Unfolding plans 40 – digital is a personal journey

Reading may have been a long way to go for a conference, especially when I was up and down in a day.  Still, it gave me a chance to travel on the new Virgin East Coast and then to catch a train from Paddington.  I also got to visit the Madejski Stadium although I didn’t get to see much of it.  I’ve been there before.

It was the first time that I had ever attended the Executive Leader’s Network.  There are a lot of opportunities to network about.  I could probably spend every day away at some event or another.  I’m not sure how I got involved in this one though.  It is too far in the past.  If I remember correctly Anthony, the managing director of the network approached me and asked me to write a little blog piece.  It was on my own experience about the digital challenge.  I am no expert and would not claim that I had achieved what I set out to do.

My understanding of digital is a journey, a personal journey and I can persuade, cajole and encourage my colleagues to join me.  I can lead them to the water but it is difficult to get them to drink.   This is the question that I wanted to answer.  How can I work with the business to see the opportunity that I believe I can see?

I was reminded of the Book by Benny Lewis ‘Fluent in three months’.  He said the only way to learn foreign language is to stop speaking English.  For many of us who find ourselves leading organisations, digital is not our native language. We convince ourselves that we trying our best, learning as we go along but the pace of change is not quick enough. I think the problem lies to a large extent in that we are still wedded to our analogue worlds. We still think in an analogue way.

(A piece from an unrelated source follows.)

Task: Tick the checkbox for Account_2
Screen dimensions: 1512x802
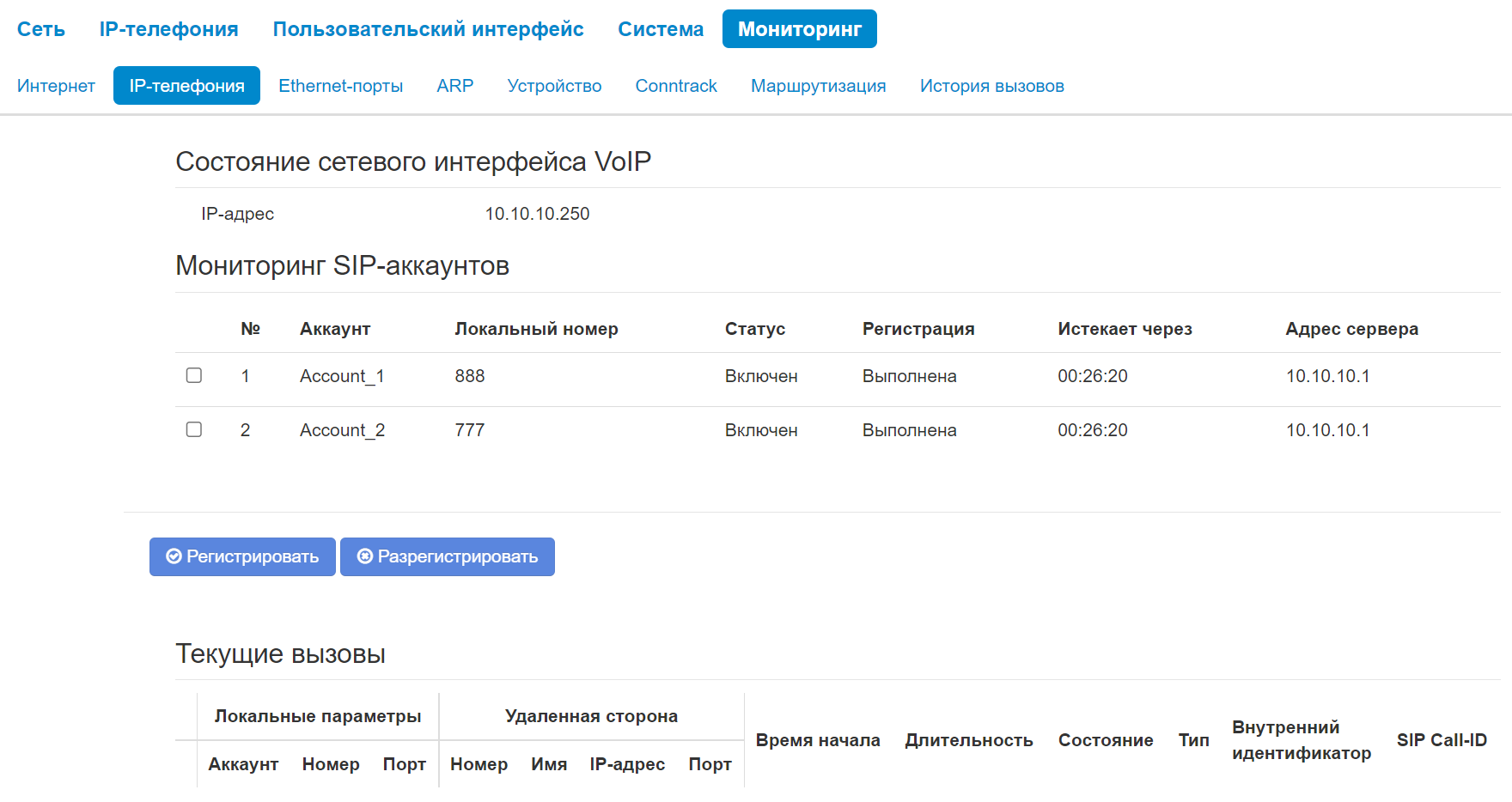Action: click(194, 429)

I agreed to lead a round table discussion.  The material for the event said that I would draw from my experience and help the group to understand how to lead the Digital Transformation.  I didn’t to do that.  I was able to share my experience but wanted the group to talk about where we all had got to and what works and perhaps what doesn’t.  This is the first time I have held such a group discussion outside of my own sphere of influence and so that’s another thing I had never done before (is this number five?)

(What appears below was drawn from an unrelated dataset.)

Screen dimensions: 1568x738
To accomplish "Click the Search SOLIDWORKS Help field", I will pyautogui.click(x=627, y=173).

I had a few questions to ask: What is digital?  Is it tangible or a way of thinking?  Is it about technology?  In the future will there be any non-digital business?  What barriers exist that prevent people from embracing a more digital approach?  Does digital take money?  Can a business case be developed easily?  How do we sell the sizzle in the sausage and move the discussion away from the technical to the benefits?

I only used half of them

It was a good event and I would have liked to have stayed for longer but there were a couple of things that I noted.  Not all things in the world of ICT are interesting to me and a tiny proportion of the audience was female.